### Provided data
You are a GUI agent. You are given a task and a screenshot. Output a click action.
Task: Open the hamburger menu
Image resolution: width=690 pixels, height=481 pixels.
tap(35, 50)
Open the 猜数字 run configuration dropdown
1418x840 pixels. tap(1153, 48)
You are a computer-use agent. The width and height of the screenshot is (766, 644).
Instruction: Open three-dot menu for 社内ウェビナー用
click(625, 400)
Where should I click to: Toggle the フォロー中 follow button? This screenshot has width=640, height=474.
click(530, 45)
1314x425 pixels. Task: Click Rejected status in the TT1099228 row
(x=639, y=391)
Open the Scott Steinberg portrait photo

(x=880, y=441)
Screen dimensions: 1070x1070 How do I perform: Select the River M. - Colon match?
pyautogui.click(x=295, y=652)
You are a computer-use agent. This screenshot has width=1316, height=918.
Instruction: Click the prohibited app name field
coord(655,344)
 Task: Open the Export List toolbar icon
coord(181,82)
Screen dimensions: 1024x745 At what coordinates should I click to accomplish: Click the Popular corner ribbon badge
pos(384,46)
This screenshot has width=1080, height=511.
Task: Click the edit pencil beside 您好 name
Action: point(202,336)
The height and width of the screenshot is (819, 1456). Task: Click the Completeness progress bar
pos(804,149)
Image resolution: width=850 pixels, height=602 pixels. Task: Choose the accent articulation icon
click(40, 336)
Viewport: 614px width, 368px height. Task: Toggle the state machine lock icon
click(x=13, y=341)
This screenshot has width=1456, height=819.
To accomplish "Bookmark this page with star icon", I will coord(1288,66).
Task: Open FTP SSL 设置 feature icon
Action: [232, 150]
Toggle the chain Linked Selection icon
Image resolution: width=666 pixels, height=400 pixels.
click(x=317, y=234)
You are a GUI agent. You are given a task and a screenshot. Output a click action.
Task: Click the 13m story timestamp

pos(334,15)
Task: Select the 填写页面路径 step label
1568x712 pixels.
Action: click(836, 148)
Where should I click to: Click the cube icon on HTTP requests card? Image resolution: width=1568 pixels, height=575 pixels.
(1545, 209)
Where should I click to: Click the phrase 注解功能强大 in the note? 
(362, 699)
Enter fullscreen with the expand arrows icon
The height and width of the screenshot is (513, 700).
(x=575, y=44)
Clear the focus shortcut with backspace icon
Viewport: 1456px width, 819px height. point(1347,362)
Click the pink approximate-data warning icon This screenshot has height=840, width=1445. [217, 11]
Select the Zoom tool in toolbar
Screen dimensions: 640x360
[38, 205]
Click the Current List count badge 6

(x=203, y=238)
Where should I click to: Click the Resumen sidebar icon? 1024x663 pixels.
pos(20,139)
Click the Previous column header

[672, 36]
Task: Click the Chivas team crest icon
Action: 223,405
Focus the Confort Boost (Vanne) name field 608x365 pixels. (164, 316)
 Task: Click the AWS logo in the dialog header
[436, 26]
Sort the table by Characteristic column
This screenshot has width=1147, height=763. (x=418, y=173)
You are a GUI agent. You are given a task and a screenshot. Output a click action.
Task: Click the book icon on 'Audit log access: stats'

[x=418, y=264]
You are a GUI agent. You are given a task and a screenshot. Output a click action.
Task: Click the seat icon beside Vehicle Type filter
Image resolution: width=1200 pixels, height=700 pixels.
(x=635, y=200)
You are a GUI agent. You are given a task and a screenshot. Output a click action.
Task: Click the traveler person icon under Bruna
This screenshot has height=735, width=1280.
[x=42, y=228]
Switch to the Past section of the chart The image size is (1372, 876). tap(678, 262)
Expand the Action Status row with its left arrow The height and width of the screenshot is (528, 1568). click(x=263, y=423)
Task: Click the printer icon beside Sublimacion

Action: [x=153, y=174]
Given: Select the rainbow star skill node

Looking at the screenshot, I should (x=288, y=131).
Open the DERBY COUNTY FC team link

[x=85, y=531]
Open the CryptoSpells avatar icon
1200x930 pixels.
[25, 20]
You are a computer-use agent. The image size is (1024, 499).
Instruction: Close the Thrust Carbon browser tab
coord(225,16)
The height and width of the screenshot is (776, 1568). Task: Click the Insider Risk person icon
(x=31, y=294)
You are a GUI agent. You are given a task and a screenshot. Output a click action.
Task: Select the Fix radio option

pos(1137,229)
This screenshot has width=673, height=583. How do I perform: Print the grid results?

### What you should do
Reproduce the records above verbatim, starting at the line that contains "Given: Select the rainbow star skill node" and ending at the last line of the records, with both of those lines included.

### Written solution
Given: Select the rainbow star skill node

Looking at the screenshot, I should (x=288, y=131).
Open the DERBY COUNTY FC team link

[x=85, y=531]
Open the CryptoSpells avatar icon
1200x930 pixels.
[25, 20]
You are a computer-use agent. The image size is (1024, 499).
Instruction: Close the Thrust Carbon browser tab
coord(225,16)
The height and width of the screenshot is (776, 1568). Task: Click the Insider Risk person icon
(x=31, y=294)
You are a GUI agent. You are given a task and a screenshot. Output a click action.
Task: Select the Fix radio option

pos(1137,229)
This screenshot has width=673, height=583. How do I perform: Print the grid results?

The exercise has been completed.